「無期転換ルール」Q&A
有期労働契約を何度も更新し続けたら無期労働契約になる⁉
知らなかったでは済まされない“無期転換ルール”について、Q&A方式で見ていきましょう。
- “無期転換ルール”とはどういうものですか?
- 同一の使用者(会社など)と労働者の間で、期間の定めのある労働契約(有期労働契約)が更新されて通算5年を超えたとき、労働者の申し込みにより期間の定めの無い労働契約(無期労働契約)に転換できるルールのことを言います。
- パートやアルバイトも無期転換ルールの対象になりますか?
- 対象となる労働者は、契約社員やパート、アルバイトなどの名称を問わず、原則として有期労働契約が通算して5年を超える全ての労働者です。
- 通算5年を超えたら自動的に無期労働契約に転換されますか?
- 通算5年を超えた労働者が「申し込み」をすることにより、無期労働契約が成立します。

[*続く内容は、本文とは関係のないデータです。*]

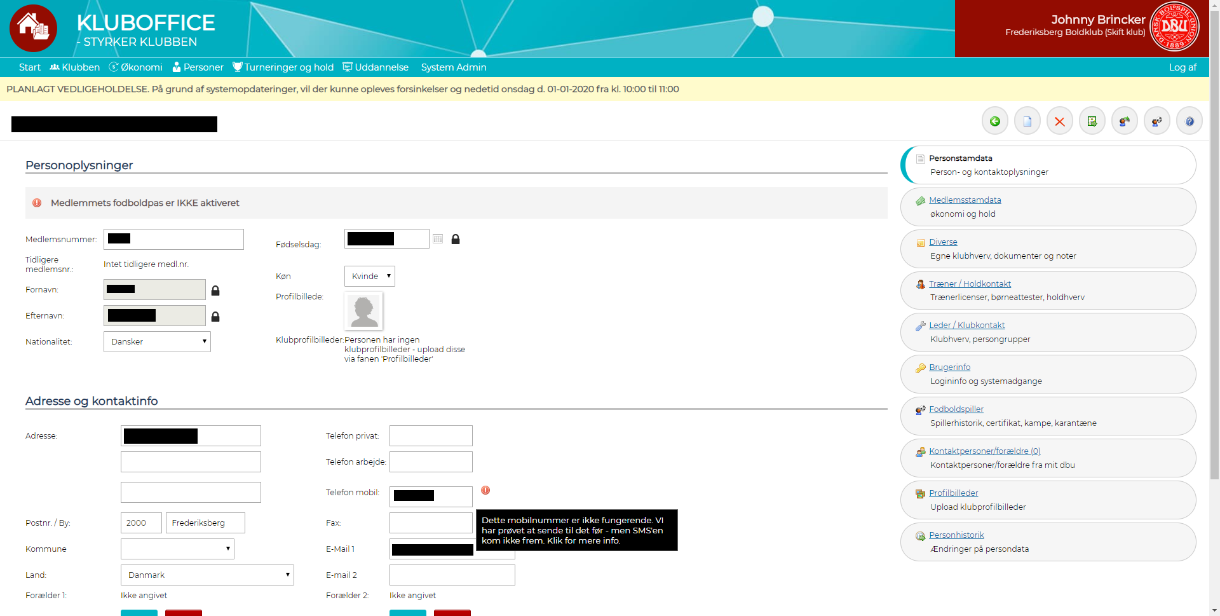Expand the Nationalitet dropdown
1220x616 pixels.
pos(157,342)
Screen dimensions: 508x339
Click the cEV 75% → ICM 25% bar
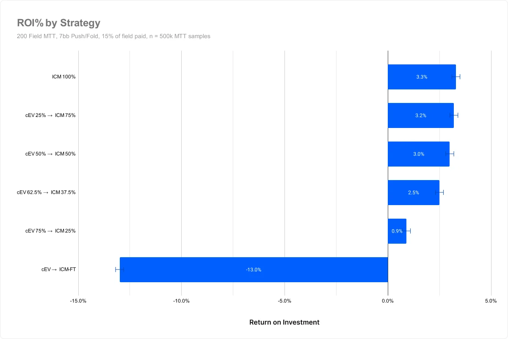(x=397, y=231)
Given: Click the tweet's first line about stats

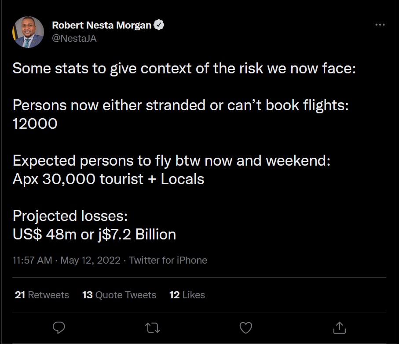Looking at the screenshot, I should click(184, 69).
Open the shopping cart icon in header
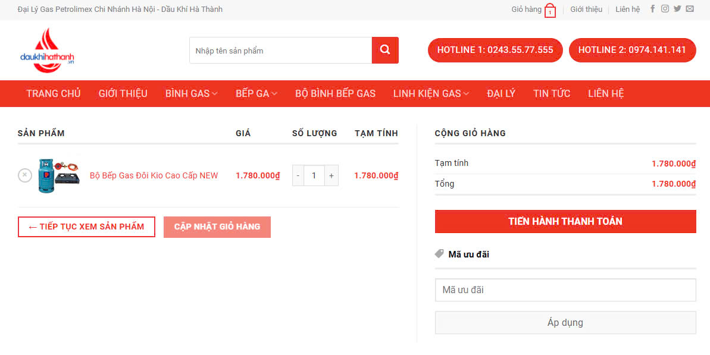Screen dimensions: 710x355 (550, 11)
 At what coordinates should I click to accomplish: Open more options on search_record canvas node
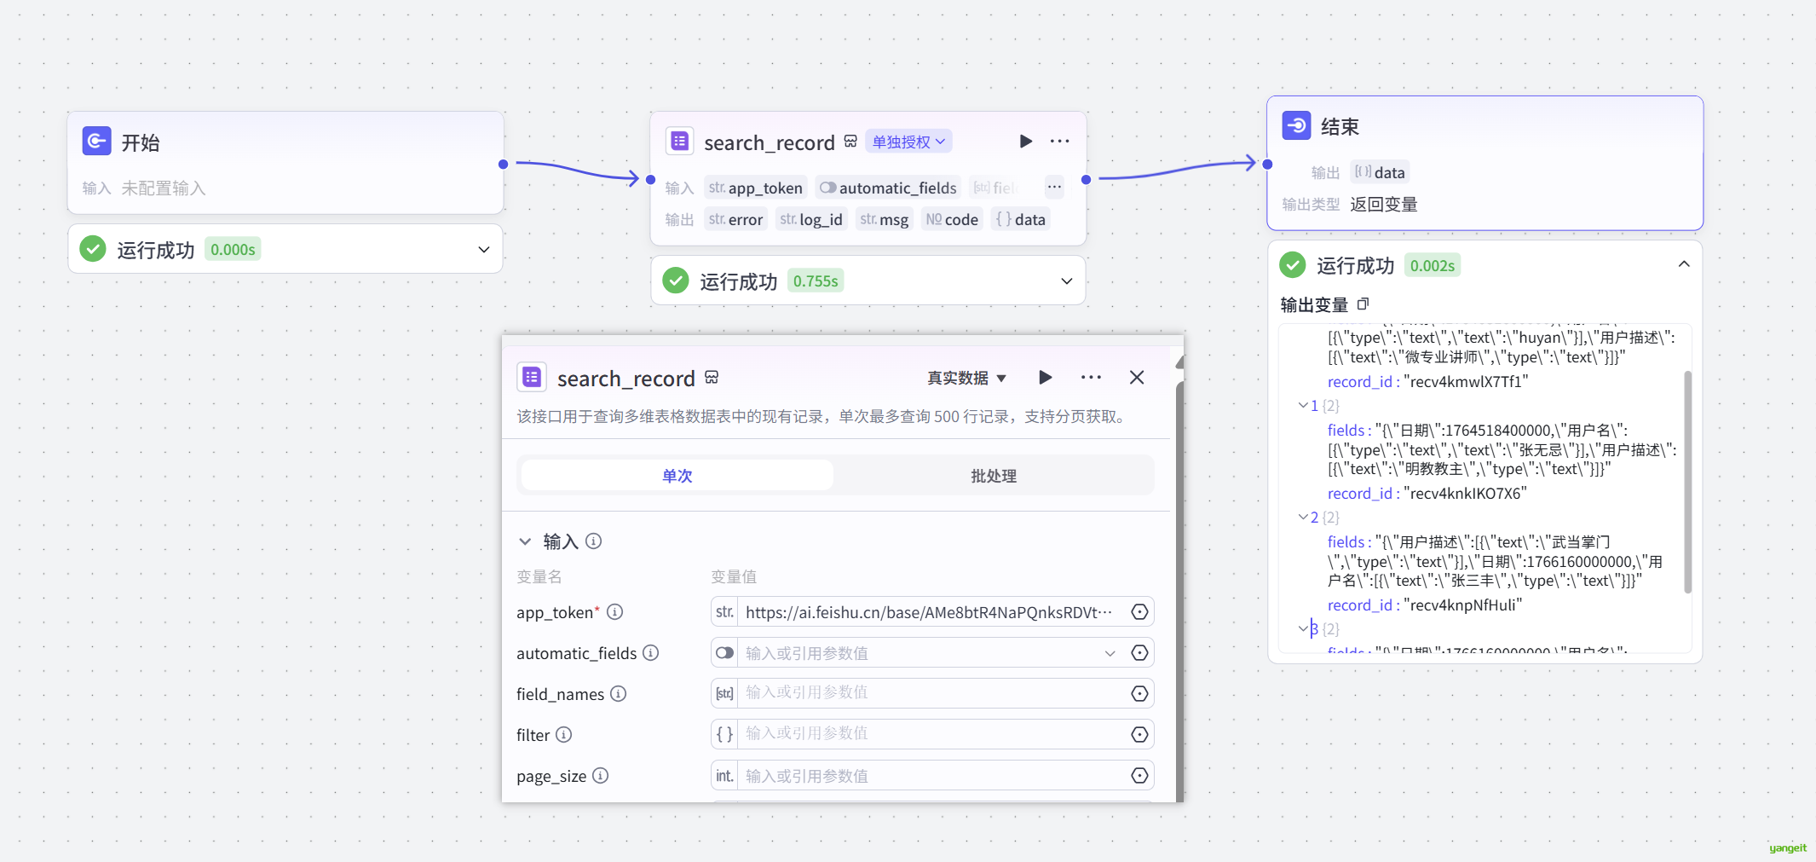(x=1059, y=142)
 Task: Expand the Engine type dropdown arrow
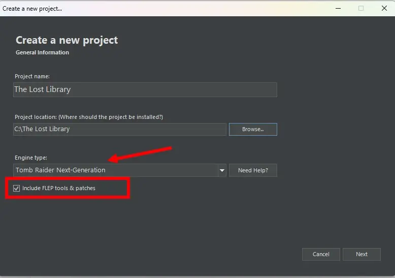click(222, 170)
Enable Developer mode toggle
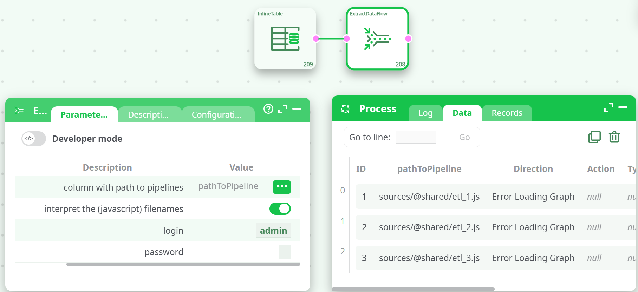Viewport: 638px width, 292px height. (34, 139)
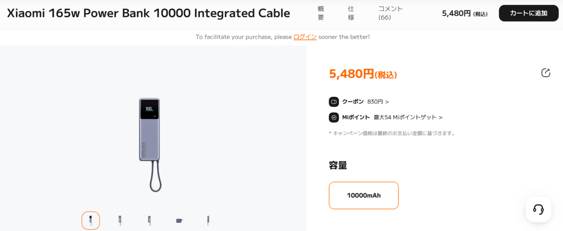Show the second product thumbnail image
Viewport: 563px width, 231px height.
coord(120,220)
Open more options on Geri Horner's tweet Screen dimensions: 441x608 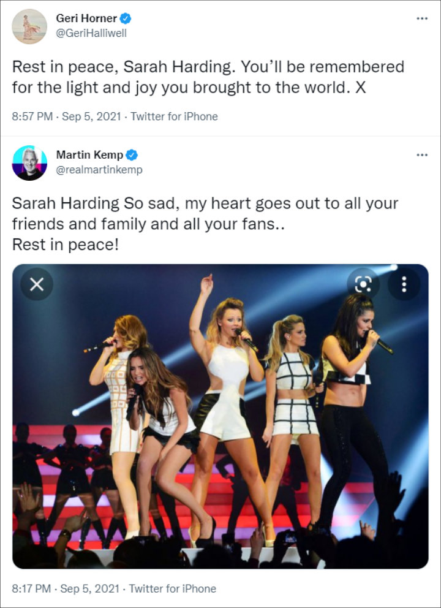coord(421,18)
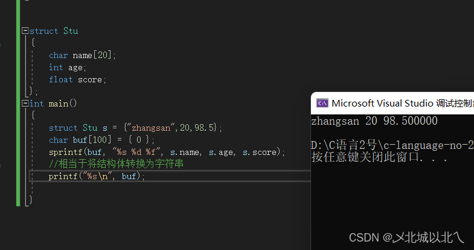This screenshot has height=250, width=474.
Task: Click the console file path starting with D:\C
Action: [x=392, y=145]
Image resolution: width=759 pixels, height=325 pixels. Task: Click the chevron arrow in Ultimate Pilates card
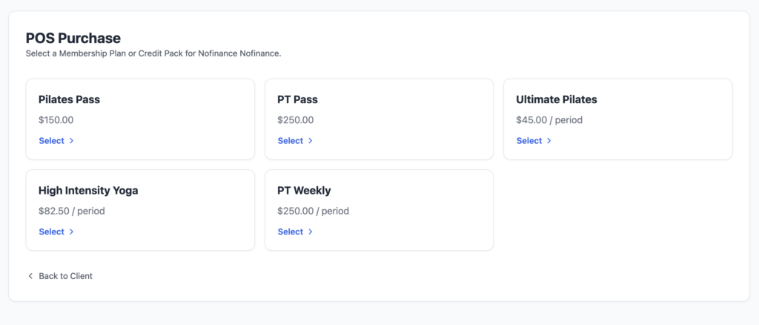click(x=549, y=141)
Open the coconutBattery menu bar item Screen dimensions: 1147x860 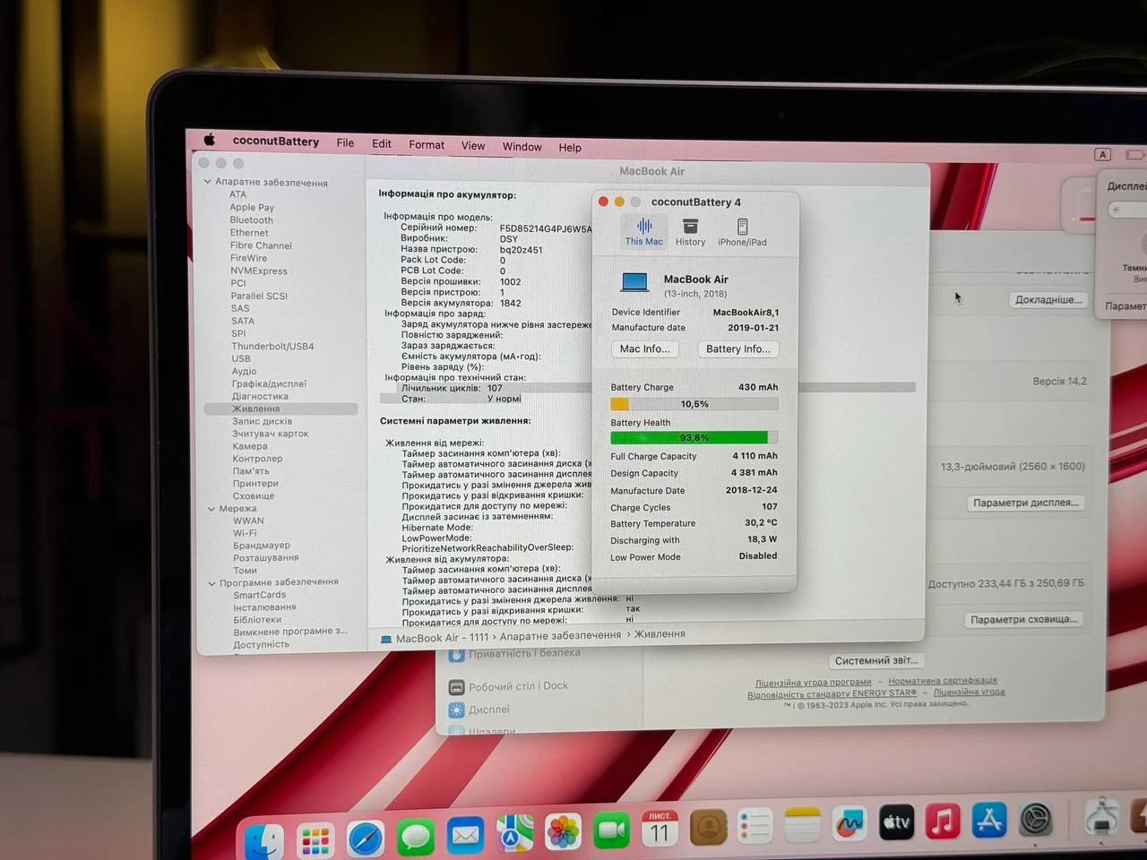(x=276, y=142)
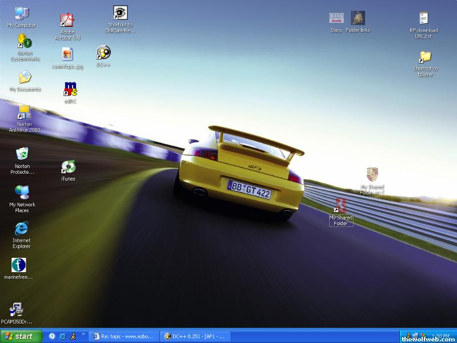
Task: Expand hidden system tray icons arrow
Action: [403, 336]
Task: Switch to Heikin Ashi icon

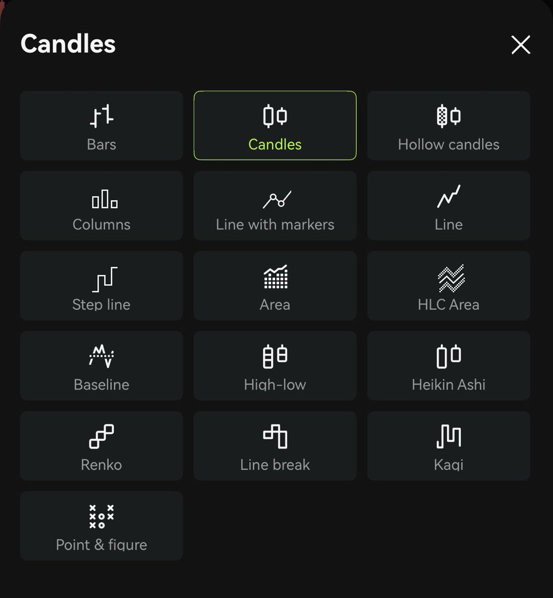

- 「申し込み」は書面でしなければなりませんか?口頭ではダメですか?
- 法律上は、口頭での申し込みでも無期労働契約は成立します。ですが、後々のトラブルを防ぐためにも申し込みは書面で行った方が良いでしょう。
- 無期転換の申し込みを行った場合、すぐに無期労働契約に転換されるのですか?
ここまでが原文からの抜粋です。